10. “Santander era de Derecha y Bolívar era de Izquierda”:

Este mito se ha construido especialmente durante la segunda mitad del siglo XX, a pesar de que hasta ese momento Santander había sido considerado el precursor del liberalismo (izquierda en el siglo XIX) y de que la imagen de Bolívar siguiera presidiendo cualquier acto protocolario del Partido Conservador (Derecha). No obstante, si se analiza la vida de los dos caudillos se puede ver grandes diferencias ideológicas a pesar de que sus orígenes de clase sean los mismos: Familias de terratenientes criollos, descendientes de españoles que hicieron fortuna en el nuevo mundo. Aun así, puede verse como Bolívar no solo encarnó una ideología de férreo centralismo, como los plasmó en la Constitución Boliviana o en el Decreto Orgánico de la Dictadura, sino que además, tuvo posiciones cuestionables como fue el acercamiento excesivo a la corona inglesa y francesa, e incluso, según muchos historiadores lo han planteado, el intento de buscar entre los Habsburgo –Casa reinante en Austria y antigua familia que dominó España hasta la segunda mitad del siglo XVIII- a un candidato para que viniera a reinar entre los nacientes Estados Americanos.

En cuanto a Santander, durante la segunda mitad del siglo XX se le ha hecho un juicio histórico y se le ha condenado con análisis muy válidos para juzgar la historia del siglo XX, más no la del siglo XIX: Ser librecambista y su proximidad con EEUU. Al respecto solo cabe preguntar ¿acaso no fueron los Estados Unidos durante finales del siglo XVIII y comienzos del XIX  la vanguardia revolucionaria del mundo? ¿no era acaso un avance el modelo capitalista y republicano allí existente, frente al aun semifeudal y monárquico que se restauró en Europa después del Congreso de Viena? ¿No es exagerar cuando se le tílda de leguleyo y defensor del status quo? . Para el momento, los dos representaron intereses de familias poderosas, a las que les interesaba mantener un régimen conservador y semifeudal, amenazado por los movimientos liberales que se fortalecían en España, en un imperio que no necesitaba revoluciones de independencia, sino una revolución republicana, que removiera las bases sociales y revolucionara el anquilosado modo de producción. Eso ninguno lo hizo.

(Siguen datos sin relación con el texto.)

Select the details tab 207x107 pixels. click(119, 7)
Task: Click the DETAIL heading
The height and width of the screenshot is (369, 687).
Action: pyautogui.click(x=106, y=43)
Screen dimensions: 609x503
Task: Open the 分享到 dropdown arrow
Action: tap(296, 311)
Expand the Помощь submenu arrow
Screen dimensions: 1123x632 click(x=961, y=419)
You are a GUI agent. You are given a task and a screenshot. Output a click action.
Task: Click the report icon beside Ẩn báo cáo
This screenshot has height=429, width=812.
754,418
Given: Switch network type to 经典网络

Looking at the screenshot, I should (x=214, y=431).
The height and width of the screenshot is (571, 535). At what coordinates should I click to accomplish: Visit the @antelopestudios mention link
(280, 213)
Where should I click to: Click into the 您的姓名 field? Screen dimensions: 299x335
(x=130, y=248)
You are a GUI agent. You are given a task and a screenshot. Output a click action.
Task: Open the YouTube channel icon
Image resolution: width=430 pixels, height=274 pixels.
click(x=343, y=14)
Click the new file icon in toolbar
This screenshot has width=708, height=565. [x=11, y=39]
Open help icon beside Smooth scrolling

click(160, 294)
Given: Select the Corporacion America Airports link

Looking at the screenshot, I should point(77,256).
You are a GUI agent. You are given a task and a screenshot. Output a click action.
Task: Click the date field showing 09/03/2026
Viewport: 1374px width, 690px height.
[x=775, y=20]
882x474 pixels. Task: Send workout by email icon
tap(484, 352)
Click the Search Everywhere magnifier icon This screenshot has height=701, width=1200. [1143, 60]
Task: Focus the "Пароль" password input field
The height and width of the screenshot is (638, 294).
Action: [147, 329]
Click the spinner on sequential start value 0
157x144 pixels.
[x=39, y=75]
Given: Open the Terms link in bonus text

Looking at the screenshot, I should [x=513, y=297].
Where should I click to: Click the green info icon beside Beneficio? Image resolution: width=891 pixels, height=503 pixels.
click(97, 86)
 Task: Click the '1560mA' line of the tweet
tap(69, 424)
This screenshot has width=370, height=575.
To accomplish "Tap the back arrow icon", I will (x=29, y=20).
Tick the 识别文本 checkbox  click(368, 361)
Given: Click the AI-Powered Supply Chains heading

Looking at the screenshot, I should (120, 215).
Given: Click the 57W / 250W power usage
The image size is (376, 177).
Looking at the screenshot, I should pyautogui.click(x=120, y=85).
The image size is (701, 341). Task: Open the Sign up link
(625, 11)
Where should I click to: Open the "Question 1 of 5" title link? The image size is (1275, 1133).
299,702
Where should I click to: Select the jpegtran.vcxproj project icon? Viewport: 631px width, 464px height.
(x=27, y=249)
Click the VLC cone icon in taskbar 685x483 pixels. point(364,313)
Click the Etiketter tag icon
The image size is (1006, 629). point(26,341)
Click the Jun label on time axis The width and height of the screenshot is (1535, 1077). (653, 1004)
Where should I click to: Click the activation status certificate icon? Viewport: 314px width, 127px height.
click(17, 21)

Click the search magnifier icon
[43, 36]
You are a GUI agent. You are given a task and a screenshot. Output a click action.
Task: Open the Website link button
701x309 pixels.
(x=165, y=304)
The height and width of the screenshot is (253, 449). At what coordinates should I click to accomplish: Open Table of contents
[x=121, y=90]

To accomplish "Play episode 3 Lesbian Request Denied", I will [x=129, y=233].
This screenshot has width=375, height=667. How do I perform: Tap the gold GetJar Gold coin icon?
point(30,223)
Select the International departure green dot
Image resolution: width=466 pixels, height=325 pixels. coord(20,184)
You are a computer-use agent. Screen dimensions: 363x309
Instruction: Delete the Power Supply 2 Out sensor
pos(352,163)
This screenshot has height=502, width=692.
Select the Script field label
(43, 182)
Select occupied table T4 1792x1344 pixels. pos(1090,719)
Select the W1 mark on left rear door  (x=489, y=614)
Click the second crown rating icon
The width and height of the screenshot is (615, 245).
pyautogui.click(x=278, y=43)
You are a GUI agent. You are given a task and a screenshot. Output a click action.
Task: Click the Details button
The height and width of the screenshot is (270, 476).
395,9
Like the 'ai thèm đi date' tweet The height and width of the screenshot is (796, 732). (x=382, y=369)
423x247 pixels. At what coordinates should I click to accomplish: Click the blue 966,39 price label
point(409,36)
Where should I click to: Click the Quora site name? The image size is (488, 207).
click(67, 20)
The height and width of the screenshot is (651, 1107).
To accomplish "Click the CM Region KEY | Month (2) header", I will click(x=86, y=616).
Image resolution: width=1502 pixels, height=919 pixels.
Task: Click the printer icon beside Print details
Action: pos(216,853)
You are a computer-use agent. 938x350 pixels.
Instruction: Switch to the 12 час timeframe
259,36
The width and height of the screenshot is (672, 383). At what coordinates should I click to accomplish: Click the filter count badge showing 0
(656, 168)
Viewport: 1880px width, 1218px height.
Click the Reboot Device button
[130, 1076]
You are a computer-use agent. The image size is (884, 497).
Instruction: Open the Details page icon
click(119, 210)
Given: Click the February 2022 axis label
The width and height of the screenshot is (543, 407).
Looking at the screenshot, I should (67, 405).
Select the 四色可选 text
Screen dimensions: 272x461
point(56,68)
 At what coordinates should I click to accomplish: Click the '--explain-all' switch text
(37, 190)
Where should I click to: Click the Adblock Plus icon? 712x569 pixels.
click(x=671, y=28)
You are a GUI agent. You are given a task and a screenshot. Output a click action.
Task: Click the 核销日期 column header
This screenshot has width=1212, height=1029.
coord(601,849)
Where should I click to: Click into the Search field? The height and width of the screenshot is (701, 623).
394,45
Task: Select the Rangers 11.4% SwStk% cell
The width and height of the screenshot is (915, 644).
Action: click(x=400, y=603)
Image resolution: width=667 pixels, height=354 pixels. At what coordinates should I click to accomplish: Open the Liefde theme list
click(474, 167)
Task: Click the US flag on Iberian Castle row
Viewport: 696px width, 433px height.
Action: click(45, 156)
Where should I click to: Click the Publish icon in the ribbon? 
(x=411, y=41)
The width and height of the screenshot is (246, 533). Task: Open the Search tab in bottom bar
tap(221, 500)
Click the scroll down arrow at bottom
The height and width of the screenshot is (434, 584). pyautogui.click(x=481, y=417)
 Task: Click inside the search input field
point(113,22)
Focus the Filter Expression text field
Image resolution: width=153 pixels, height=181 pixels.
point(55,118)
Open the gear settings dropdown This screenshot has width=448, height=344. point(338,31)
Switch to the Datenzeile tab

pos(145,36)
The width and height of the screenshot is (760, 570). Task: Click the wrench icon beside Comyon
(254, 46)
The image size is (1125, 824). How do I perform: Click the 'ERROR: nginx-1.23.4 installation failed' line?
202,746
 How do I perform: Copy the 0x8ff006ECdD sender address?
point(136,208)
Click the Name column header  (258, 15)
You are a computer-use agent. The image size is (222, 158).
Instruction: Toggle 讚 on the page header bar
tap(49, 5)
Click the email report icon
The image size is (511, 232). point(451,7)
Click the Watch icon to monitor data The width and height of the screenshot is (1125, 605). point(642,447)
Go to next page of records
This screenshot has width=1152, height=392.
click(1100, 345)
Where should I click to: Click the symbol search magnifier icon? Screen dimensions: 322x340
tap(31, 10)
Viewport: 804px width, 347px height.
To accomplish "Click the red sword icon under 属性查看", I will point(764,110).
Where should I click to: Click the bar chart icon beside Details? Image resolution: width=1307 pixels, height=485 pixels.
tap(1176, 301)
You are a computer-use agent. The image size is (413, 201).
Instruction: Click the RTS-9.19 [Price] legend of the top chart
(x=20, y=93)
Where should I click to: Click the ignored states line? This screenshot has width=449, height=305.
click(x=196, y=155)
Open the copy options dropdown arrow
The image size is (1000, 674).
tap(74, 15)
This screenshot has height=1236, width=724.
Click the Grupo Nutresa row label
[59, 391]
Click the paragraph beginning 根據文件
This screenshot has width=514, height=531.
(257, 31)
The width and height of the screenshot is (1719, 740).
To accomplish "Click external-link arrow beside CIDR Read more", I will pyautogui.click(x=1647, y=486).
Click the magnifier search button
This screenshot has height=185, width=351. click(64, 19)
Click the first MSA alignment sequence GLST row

Si de hablar de progresismo se trata, de los seguidores de Bolívar saldrían los fundadores del Partido Ministerial, fundador más tarde del Conservatismo, mientras que de los amigos de Santander saldrían los liberales, defensores acérrimos del Libre Mercado. El único héroe progresista de esa generación, no ocupó ningún puesto de relevancia ni con Santander ni con Bolívar, y cayó pronto al olvido: José María Melo, el primer indígena que llegó a ser Jefe de Estado en un país americano, intentando hacer las verdaderas reformas que necesitaba el país, frente al cual tanto liberales como conservadores aunaron esfuerzos y pusieron sus intereses de clase por encima de su ideología y en tan solo 10 meses no solo lo derrocaron, sino que desterraron a sus más fieles seguidores a las selvas de Panamá, donde morirían víctimas de enfermedades como el paludismo o la fiebre amarilla.